▸ Data records

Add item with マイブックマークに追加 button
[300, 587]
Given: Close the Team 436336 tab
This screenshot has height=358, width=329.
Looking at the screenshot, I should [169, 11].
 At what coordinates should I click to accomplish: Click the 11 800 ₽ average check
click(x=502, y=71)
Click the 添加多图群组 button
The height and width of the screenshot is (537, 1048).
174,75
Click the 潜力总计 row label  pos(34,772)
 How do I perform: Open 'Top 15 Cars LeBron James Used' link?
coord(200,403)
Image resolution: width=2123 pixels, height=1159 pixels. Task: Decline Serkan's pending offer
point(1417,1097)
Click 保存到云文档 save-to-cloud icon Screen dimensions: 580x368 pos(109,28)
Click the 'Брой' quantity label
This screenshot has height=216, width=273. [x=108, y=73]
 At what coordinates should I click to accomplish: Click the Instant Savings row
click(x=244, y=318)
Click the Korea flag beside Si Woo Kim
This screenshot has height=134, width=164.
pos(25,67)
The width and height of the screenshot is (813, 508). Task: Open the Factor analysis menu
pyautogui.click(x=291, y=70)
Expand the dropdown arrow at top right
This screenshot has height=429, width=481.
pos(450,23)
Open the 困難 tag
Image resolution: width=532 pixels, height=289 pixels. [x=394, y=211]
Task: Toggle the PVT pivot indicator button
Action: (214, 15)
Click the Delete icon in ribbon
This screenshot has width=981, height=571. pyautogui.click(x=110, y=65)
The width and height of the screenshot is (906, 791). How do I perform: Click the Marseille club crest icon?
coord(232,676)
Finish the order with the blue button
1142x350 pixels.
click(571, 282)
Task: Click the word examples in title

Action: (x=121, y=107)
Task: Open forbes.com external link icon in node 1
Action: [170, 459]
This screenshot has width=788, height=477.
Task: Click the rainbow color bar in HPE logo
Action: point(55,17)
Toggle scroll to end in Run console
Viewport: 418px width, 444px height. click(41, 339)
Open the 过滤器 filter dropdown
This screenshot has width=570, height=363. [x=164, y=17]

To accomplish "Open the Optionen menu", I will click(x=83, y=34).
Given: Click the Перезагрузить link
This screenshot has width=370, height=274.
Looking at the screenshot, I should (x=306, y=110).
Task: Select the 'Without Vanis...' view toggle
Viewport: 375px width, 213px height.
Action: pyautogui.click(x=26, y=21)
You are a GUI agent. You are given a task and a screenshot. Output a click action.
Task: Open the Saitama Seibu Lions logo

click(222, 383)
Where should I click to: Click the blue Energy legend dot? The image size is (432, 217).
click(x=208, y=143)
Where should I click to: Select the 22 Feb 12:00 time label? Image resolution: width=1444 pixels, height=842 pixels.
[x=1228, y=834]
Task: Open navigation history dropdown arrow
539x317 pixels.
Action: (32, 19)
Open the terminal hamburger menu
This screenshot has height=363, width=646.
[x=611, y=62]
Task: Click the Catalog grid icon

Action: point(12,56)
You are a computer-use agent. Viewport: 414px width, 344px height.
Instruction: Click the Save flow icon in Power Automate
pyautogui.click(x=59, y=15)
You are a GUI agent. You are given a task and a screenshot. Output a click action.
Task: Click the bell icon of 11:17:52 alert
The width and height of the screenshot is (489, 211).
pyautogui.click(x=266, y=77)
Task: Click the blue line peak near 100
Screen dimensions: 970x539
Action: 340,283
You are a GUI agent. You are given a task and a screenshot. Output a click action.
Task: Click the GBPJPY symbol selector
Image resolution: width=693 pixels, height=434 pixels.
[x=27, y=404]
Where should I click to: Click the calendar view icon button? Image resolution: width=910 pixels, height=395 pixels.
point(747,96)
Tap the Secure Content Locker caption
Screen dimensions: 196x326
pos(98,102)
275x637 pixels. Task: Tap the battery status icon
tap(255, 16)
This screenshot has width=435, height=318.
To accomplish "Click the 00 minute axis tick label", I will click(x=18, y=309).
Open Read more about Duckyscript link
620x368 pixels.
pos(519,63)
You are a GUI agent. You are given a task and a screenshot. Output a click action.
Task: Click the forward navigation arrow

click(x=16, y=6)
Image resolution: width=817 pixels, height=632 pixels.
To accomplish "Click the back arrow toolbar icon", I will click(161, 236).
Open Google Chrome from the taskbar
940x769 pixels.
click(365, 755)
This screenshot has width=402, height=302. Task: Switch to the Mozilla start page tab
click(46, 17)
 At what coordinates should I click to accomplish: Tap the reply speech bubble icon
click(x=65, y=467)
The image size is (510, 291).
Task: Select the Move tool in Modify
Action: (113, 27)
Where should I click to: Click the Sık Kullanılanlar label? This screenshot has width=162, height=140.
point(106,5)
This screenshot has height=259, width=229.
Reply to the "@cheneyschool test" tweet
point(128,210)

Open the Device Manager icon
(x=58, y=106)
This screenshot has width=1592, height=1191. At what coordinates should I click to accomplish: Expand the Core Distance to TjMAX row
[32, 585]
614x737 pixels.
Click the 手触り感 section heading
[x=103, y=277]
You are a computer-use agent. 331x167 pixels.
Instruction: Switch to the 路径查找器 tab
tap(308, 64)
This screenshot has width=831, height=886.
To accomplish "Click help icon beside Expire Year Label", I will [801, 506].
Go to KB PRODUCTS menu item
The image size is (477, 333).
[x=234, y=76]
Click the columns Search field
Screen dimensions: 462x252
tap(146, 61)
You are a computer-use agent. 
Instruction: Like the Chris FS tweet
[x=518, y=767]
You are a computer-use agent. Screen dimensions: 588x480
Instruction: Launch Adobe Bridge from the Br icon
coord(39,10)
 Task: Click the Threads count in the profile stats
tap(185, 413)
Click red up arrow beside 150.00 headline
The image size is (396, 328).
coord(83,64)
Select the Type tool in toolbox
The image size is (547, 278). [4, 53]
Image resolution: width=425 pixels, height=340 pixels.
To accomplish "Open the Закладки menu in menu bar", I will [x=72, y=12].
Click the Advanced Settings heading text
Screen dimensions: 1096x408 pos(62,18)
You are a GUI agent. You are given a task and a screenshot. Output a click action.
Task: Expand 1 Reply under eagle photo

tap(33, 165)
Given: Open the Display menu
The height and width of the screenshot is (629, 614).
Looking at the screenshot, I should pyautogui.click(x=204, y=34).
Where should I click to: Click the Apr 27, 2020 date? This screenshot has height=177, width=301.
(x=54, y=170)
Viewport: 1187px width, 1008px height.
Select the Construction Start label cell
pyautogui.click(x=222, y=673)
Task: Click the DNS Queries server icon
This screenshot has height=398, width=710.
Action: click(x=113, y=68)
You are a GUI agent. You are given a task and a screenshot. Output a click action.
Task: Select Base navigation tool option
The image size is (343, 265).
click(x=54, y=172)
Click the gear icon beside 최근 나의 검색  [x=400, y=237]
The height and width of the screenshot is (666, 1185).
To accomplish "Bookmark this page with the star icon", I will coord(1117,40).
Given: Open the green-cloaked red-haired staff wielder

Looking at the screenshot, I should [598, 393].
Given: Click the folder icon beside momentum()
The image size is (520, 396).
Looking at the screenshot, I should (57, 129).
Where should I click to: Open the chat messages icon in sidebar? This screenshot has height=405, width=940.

▸ Your task
Set down, from the entries above, exactly the lines from the one with "Open the 过滤器 filter dropdown" up to and including the one with "Open the terminal hamburger menu", and no other lines.

▸ Solution to the problem
Open the 过滤器 filter dropdown
This screenshot has width=570, height=363. [x=164, y=17]

To accomplish "Open the Optionen menu", I will click(x=83, y=34).
Given: Click the Перезагрузить link
This screenshot has width=370, height=274.
Looking at the screenshot, I should (x=306, y=110).
Task: Select the 'Without Vanis...' view toggle
Viewport: 375px width, 213px height.
Action: pyautogui.click(x=26, y=21)
You are a GUI agent. You are given a task and a screenshot. Output a click action.
Task: Open the Saitama Seibu Lions logo

click(222, 383)
Where should I click to: Click the blue Energy legend dot? The image size is (432, 217).
click(x=208, y=143)
Where should I click to: Select the 22 Feb 12:00 time label? Image resolution: width=1444 pixels, height=842 pixels.
[x=1228, y=834]
Task: Open navigation history dropdown arrow
539x317 pixels.
Action: (32, 19)
Open the terminal hamburger menu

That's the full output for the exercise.